Why the Marshall Islands are rocking the boat at UN shipping talks

Foreign minister Tony de Brum has maritime emissions in his sights in the latest bid to safeguard his country’s future

Castle Bravo blast (US Department of Energy)

Castle Bravo blast (US Department of Energy)

By Megan Darby

People say the afterglow of a nuclear bomb blast is like sunset and sunrise at the same time.

Tony de Brum prefers to liken the experience to “standing under a glass bowl while somebody pours blood over it”.

Now foreign minister of the Marshall Islands, he was 9 years old when he witnessed “Operation Castle Bravo”: a US H-bomb 1,000 times more powerful than that which devastated Hiroshima.

“There are many parallels” between the fallout from the nuclear testing of the 1950s and climate change, says de Brum. Both endanger his people; both are driven by powerful outside interests.

A seasoned campaigner on both fronts, the septuagenarian tells RTCC why the shipping sector is his latest target in his Pacific nation’s bid for survival.

Comment: Climate change threatens entire Pacific cultures

With rising seas threatening to swamp its low-lying coral atolls, the Marshall Islands has long been a vocal advocate for climate action.

But until earlier this year, the Majuro government turned a blind eye to the rising emissions trajectory of one of its biggest industries.

It is the third biggest flag registry in the world, after Panama and Liberia: responsible for regulating a 118 million tonne fleet.

“It was pointed out to us by many of our friends worldwide there was a discrepancy here,” says de Brum. “You are the third largest shipping registry in the world, but there doesn’t seem to be any consideration of what that industry must contribute.”

The government took advice from the UK, among other allies, and commissioned research from the University of the South Pacific.

Shipping accounts for 3% of global emissions, it found, and without further action that is set to increase to 6-14% by 2050.

Report: UN shipping body shelves emissions target

The sector lies outside the remit of the UN climate body, which only covers national actions.
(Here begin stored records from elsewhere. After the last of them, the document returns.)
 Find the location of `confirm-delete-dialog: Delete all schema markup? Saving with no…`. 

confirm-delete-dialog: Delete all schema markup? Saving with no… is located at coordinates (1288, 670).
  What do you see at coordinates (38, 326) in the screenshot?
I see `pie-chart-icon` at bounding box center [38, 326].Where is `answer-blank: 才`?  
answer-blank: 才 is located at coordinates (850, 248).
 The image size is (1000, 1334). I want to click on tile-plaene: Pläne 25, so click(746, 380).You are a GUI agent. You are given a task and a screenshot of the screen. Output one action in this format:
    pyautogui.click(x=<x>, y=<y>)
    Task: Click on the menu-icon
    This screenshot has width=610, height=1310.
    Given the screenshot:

But its greenhouse gases enter the same atmosphere and have the same effect on temperatures.

The Marshall Islands came up with a proposal, tentatively asking the UN shipping body to “start the process to consider” an emissions target.

That proved too radical for the International Maritime Organization (IMO), which after an hour and a half’s consideration shelved the idea.

It was a “disappointment” to de Brum, who came to London to appeal to delegates in person.

“We would have hoped that the IMO would have got excited about taking the lead in some of these efforts.”

While he was speaking, he tells RTCC, his constituency was being inundated by waves from Typhoon Dolphin, the third tropical storm in six weeks.

It is only May and the typhoon season peaks in August. “Even our elders, who are supposed to know these patterns, say nature is confused.”

Report: Cargo owners demand transparency on shipping emissions

His was a rare appearance by a politician in a forum dominated by industry voices and registry officials.

Observers say his intervention ruffled some feathers with the country’s usual maritime representatives.

And he admits his colleagues were “having puppies” since he suggested to the Guardian they might cease to register oil rigs.

That was not a move the Marshall Islands is likely to make unilaterally, de Brum hastens to clarify, but is an option to consider.

“Many members of our team think if we push too hard on this issue, it may spook business,” he says.

While “we are not going to shoot ourselves in the foot,” he adds: “The registry belongs to the country and we don’t want to have a situation where the tail is wagging the dog.”

On average just 2m above sea level, the Marshall Islands are vulnerable to storm surges (Pic: Alson J Kelen)

On average just 2m above sea level, the Marshall Islands are vulnerable to storm surges (Pic: Alson J Kelen)

De Brum is speaking to RTCC the morning after the IMO debate, in the middle of a punishing travel schedule.

He is recovering from a mosquito-borne virus and picks at the full English breakfast his advisor insists on putting in front of him.

But he is not defeated. The IMO’s inaction was “a wake-up call” and de Brum will be sharing his experience on the rest of his tour: Petersberg Climate Dialogue, Paris Climate Week then Asia.

Because for all the danger looming over the Marshall Islands, the thought of giving up and leaving is “repugnant”.

Many Marshallese were forced to move after the US nuclear testing made some parts of the country radioactive no-go zones.

They suffered birth defects, cancers and social stigma. To this day, de Brum has “chicken skin”, which he attributes to the exposure.

“There is only so much pushing around you can do to a community of human beings before something breaks.

“And if these islands go, it is only a matter of time before the rest of the world starts smarting from climate change impacts.”